* Action item
Each line below that contains the word "computer" must be copied.

[Start of section]

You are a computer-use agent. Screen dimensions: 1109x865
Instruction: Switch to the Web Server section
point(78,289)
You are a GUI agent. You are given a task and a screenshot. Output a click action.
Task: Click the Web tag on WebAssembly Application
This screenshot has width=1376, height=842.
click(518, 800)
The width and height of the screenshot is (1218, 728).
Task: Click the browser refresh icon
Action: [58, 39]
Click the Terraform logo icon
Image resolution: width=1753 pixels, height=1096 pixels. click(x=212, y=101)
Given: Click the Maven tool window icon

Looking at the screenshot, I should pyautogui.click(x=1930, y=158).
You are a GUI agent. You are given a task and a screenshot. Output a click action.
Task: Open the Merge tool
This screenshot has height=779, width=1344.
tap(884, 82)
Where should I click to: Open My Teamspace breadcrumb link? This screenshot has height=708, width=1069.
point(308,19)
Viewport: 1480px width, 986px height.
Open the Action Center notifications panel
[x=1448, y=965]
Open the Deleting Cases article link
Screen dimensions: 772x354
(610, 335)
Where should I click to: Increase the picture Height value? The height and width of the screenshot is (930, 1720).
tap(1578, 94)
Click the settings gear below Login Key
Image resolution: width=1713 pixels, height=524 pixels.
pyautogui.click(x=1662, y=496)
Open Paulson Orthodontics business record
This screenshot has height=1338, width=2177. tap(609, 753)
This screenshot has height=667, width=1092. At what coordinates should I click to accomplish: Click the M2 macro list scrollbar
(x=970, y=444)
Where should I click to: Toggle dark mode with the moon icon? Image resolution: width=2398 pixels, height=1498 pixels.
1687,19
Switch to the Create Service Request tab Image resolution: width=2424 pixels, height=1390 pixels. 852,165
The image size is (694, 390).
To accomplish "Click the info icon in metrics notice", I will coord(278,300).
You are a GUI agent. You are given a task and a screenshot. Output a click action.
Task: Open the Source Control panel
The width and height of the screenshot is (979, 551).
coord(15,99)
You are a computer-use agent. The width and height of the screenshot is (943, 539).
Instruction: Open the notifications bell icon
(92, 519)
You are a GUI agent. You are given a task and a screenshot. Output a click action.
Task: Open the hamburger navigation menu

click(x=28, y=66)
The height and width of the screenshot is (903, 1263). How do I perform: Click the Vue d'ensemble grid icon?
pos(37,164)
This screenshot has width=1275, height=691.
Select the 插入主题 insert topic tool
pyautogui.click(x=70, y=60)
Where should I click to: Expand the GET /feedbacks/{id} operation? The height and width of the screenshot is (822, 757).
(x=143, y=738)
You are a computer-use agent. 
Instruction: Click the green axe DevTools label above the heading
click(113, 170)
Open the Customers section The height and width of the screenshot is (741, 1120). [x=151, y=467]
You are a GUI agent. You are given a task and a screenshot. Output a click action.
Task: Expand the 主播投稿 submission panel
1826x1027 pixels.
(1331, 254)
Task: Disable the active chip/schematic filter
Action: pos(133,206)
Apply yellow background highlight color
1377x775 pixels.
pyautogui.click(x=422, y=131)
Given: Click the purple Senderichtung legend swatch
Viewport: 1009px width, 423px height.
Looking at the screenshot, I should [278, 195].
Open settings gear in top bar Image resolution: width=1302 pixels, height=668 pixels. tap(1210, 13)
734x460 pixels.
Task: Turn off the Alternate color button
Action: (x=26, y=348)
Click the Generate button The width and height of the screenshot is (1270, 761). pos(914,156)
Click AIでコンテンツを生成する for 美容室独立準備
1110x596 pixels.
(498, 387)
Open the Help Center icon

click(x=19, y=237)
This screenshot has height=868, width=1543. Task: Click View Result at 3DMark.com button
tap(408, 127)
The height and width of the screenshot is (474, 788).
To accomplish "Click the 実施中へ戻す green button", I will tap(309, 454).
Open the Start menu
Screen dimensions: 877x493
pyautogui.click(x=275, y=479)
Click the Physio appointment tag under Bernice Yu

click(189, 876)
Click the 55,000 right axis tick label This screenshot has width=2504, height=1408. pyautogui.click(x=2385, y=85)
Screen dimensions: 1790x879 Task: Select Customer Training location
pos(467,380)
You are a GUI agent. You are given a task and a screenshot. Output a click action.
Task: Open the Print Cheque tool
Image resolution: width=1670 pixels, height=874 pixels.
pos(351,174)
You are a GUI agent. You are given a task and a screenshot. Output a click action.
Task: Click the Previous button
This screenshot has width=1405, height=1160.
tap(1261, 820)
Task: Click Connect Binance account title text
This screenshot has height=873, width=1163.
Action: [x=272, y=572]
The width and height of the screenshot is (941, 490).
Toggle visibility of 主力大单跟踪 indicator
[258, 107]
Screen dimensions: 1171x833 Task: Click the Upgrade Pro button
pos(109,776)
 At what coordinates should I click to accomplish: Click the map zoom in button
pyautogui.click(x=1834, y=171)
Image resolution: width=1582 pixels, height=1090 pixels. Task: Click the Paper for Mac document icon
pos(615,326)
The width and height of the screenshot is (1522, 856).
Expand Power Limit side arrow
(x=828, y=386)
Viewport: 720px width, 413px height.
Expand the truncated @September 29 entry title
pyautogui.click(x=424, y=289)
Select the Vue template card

[End of section]

* Answer box
You are a computer-use agent. Screen dimensions: 1109x865
You are a computer-use agent. The width and height of the screenshot is (943, 539).
You are a computer-use agent. 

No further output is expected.